From its inception dating back from 1949, and since the start of reform and opening up in 1978, China has completed an extraordinary journey, with human involvement on centre stage.
Against the background of being the world’s biggest developing economy boasting of two-thirds of the global gross domestic product (GDP), China remains reliable development partners.
Chinese President Xi Jinping, who is chief architect and driver of his country’s growth agenda, rides on the philosophy guided by the principle of not leaving anyone behind, to simply mean every citizen must be involved in national development.
In the compilations book of President Xi’s speeches titled ‘The Governance of China II’, he says, “Only a strong and prosperous country can open itself to the outside world with confidence, and openness in turn promotes further prosperity. China’s achievements since the beginning of reform and opening up in 1978 have proved that openness is an important driver of its economic and social development.”
His concept can be described in an analogy that a home with a big family, and once all members get involved in production, can achieve more than a small family. Numbers count.
By this conviction, President Xi believes that once humanity joins hands in mutual respect and recognition, development would easily be accomplished.
This is one concept President Xi does not keep to himself, nor to his people, but hope to spread the agenda to the whole world.
In this regard, while the other world powers could think of shutting themselves off the rest of the domain, China was opening its doors even wider.
This is a philosophy that has been proven by the Chinese government in driving the national development that has seen the country record unprecedented rapid growth.
In order to reach out to the rest of the world and bring everyone on board, President Xi mooted the Belt and Road Initiative (BRI) aimed at strengthening China’s connectivity with the world.
It combines new and old projects, covers an expansive geographic scope, and includes efforts to strengthen hard infrastructure, soft infrastructure and cultural ties.
BRI is a concept from ancient Silk Road dating back 2,000 years ago when Chinese ancestors trekked across deserts and waters opening up transcontinental passage connecting Asia, Europe and Africa.
In 2013 BRI was re-established to construct a unified large market and make full use of both international and domestic markets.
Key to BRI are ideas of cultural exchange and integration, enhanced mutual understanding and trust of member nations, that would lead to innovative pattern with capital inflows, talent pool and technology database.
The Africa-China Reporting Project (the Project) and University of Witwatersrand hosted the South Africa-China Dialogue on the BRI in 2018.

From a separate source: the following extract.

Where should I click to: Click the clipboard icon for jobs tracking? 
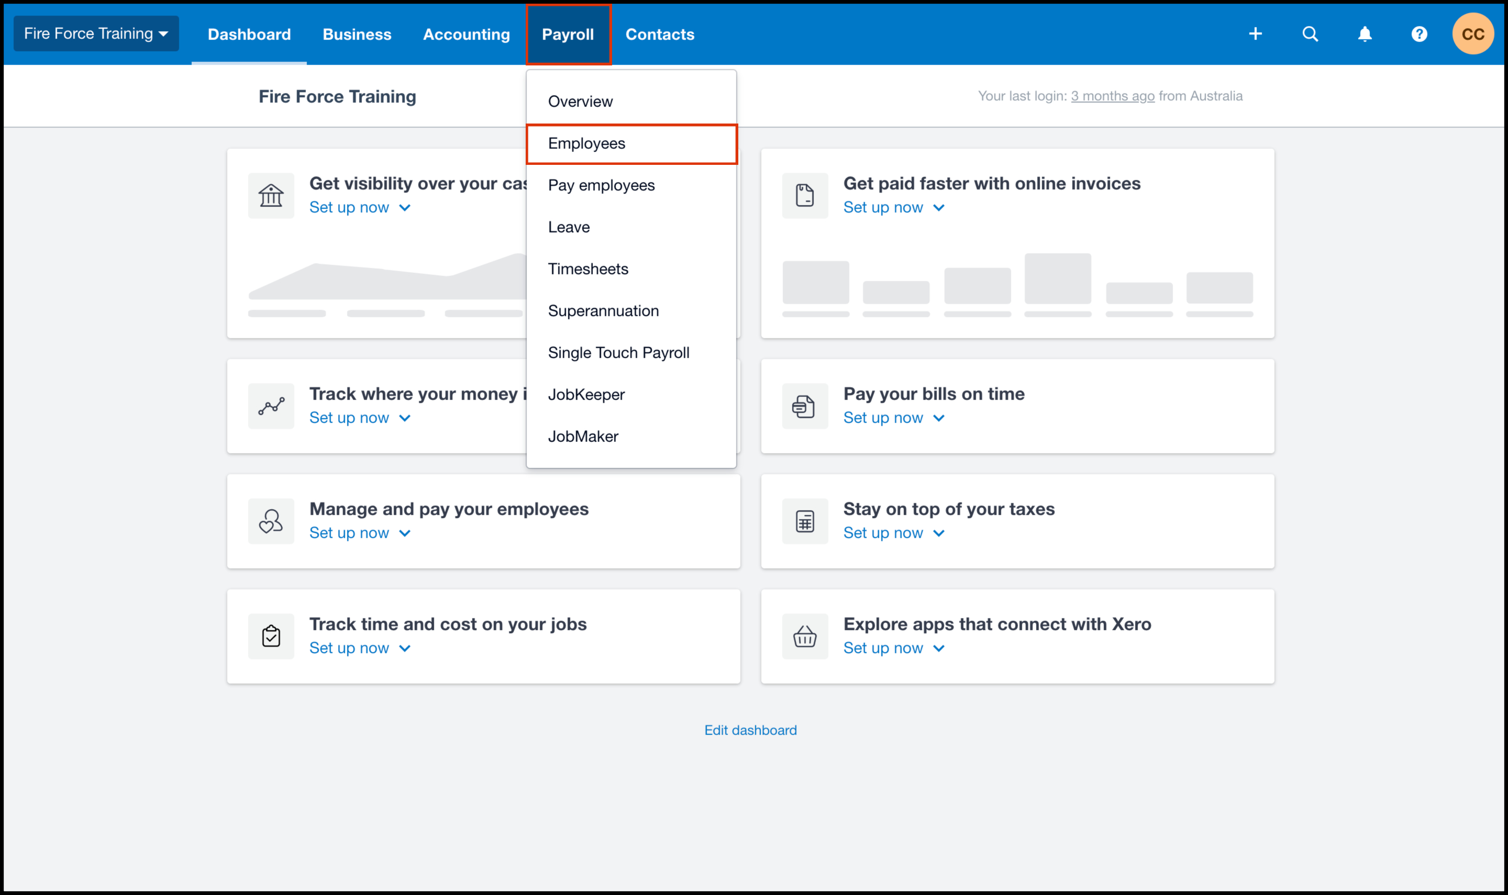(271, 637)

The conference provided an opportunity for South African media, researchers, think tanks, government and the public to engage directly with African and Chinese experts on the concept of BRI and to re-consider Africa’s potential participation in the BRI.
So far, Africa has benefited greatly in infrastructure, human and business developments. Zambia today appears like a construction site going by Chinese-aided projects under way.

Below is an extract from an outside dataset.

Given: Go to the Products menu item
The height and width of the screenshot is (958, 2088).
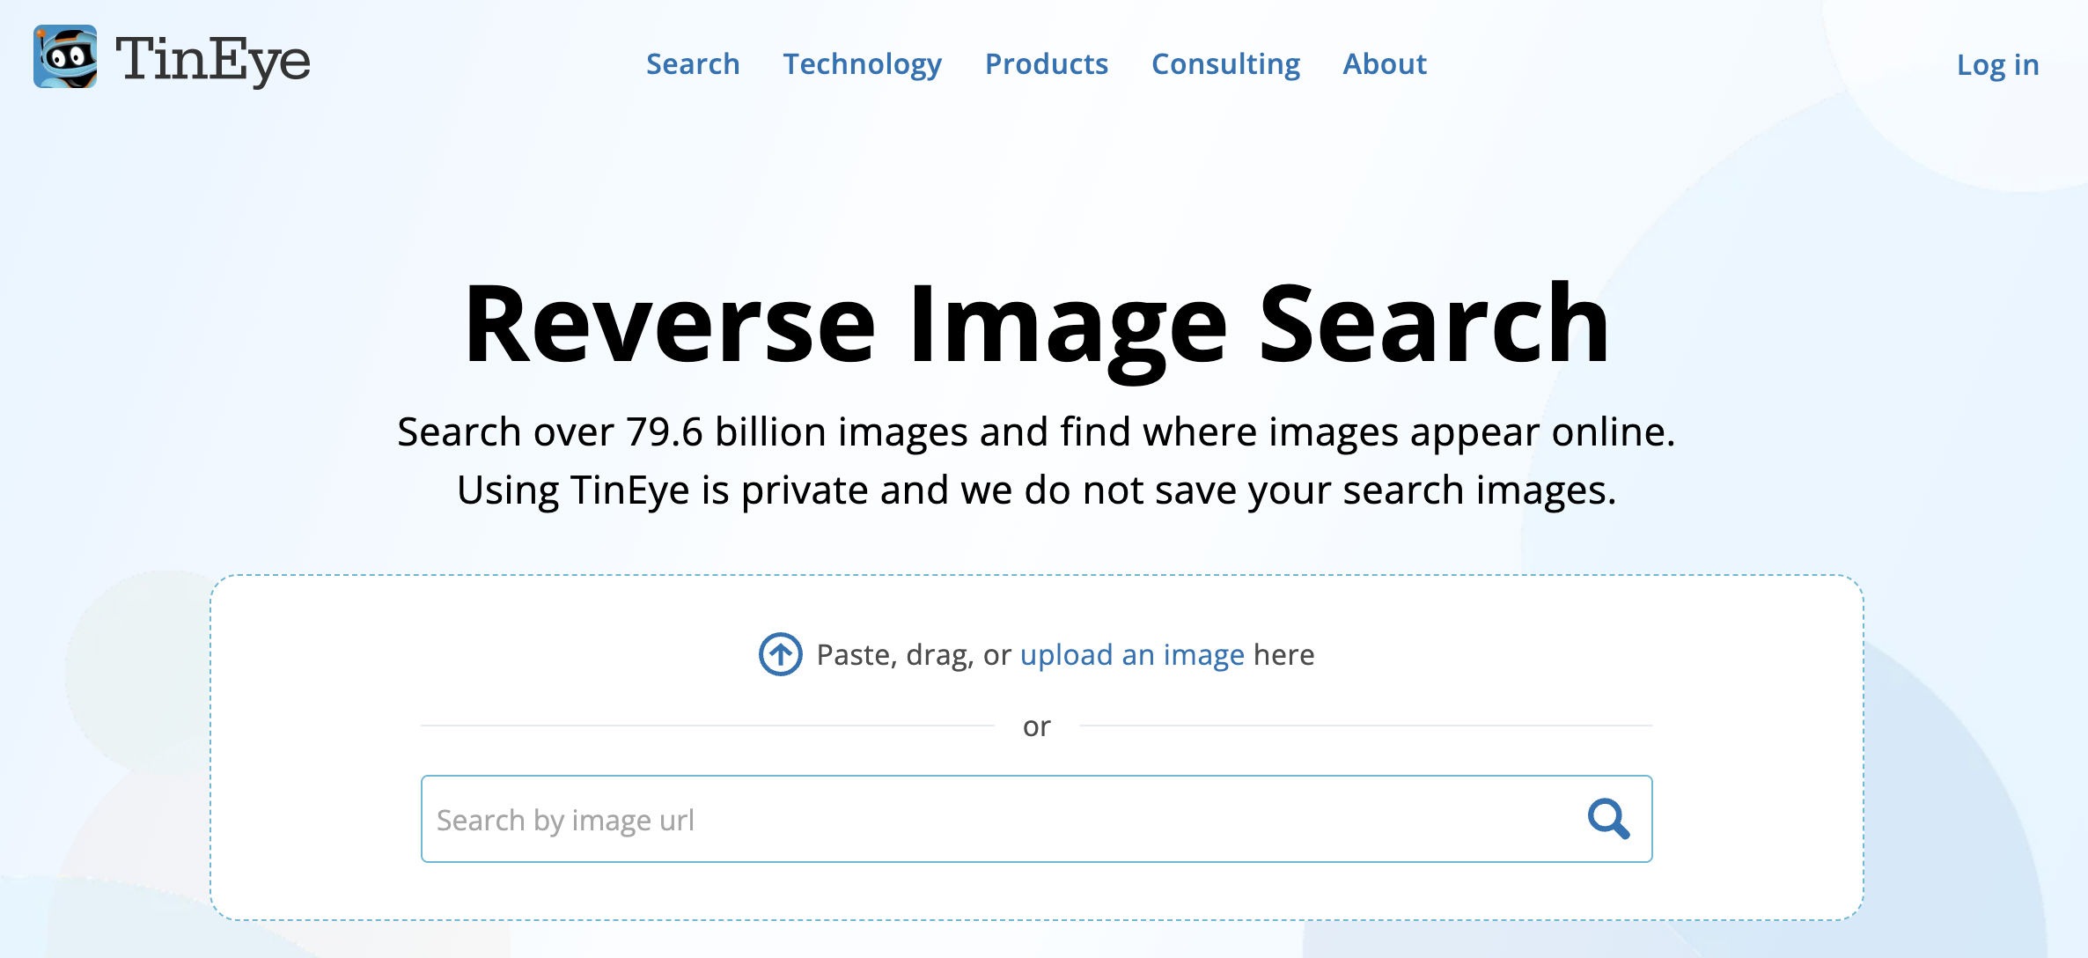Looking at the screenshot, I should (1046, 64).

By the year 2018, bilateral trade cooperation between Zambia and China grew, with a total trade volume between the two countries reaching US$3.79 billion, with a year-on-year increase of 41.6 percent.
There are over 1,000 Chinese enterprises investing in Zambia with a total volume of investment of more than US$4 billion.

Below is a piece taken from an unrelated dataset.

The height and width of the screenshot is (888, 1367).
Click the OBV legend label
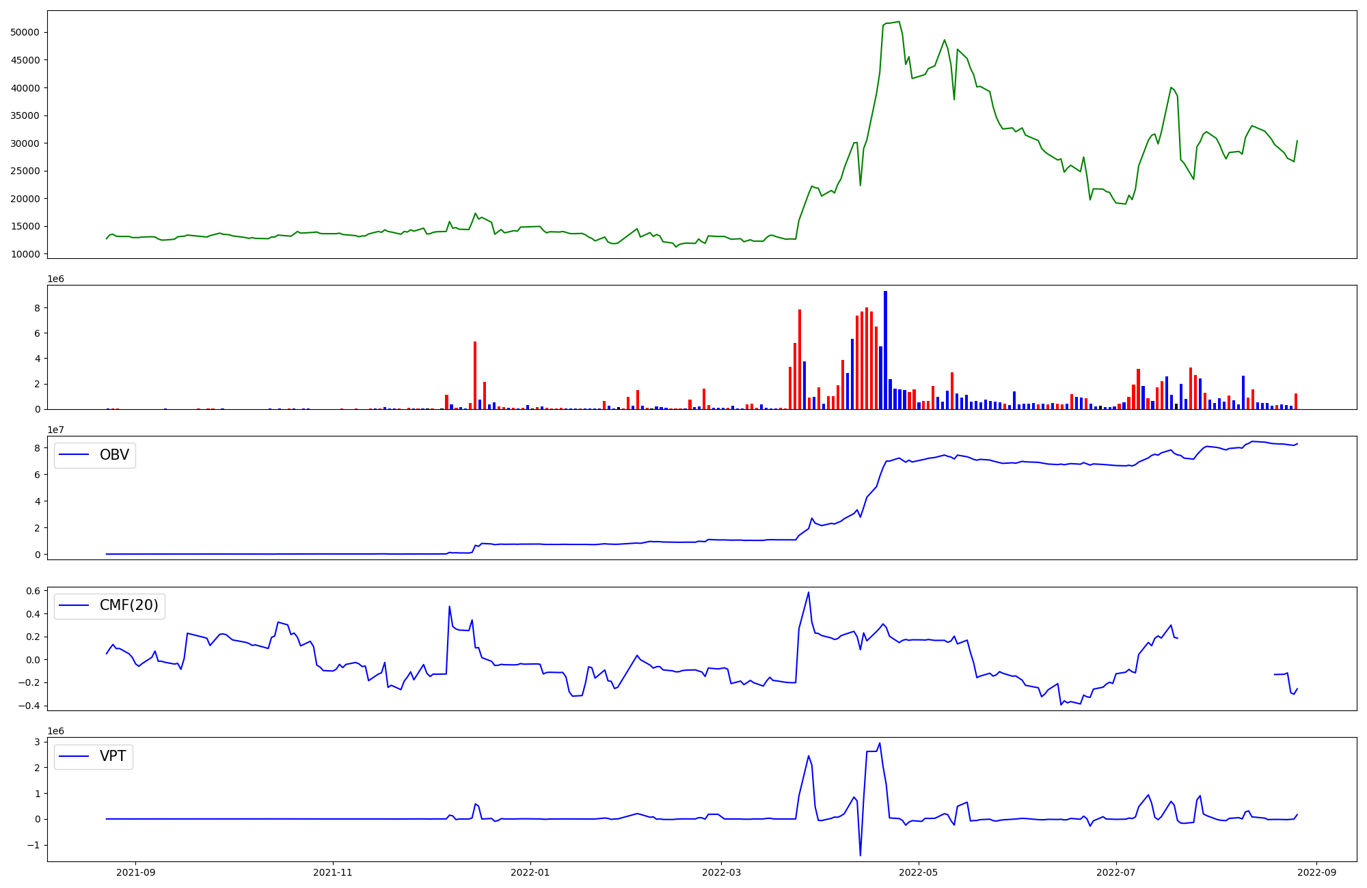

With this milestone, Zambia became one of the top 10 destinations among all African countries for Chinese investors.
China continued to provide vital financial and other resources to the Zambian economy in form of foreign direct investment (FDI), including bilateral assistance and direct trade which enabled Zambia to grow its economy, create jobs and spur positive improvements of the GDP.
Like other African countries, Zambia needing substantial financial investment, through BRI sectors like agriculture, tourism, infrastructure development, energy, mining, finance and the railway sub-sectors could be boosted.
The author is a sub-editor at Zambia Daily Mail.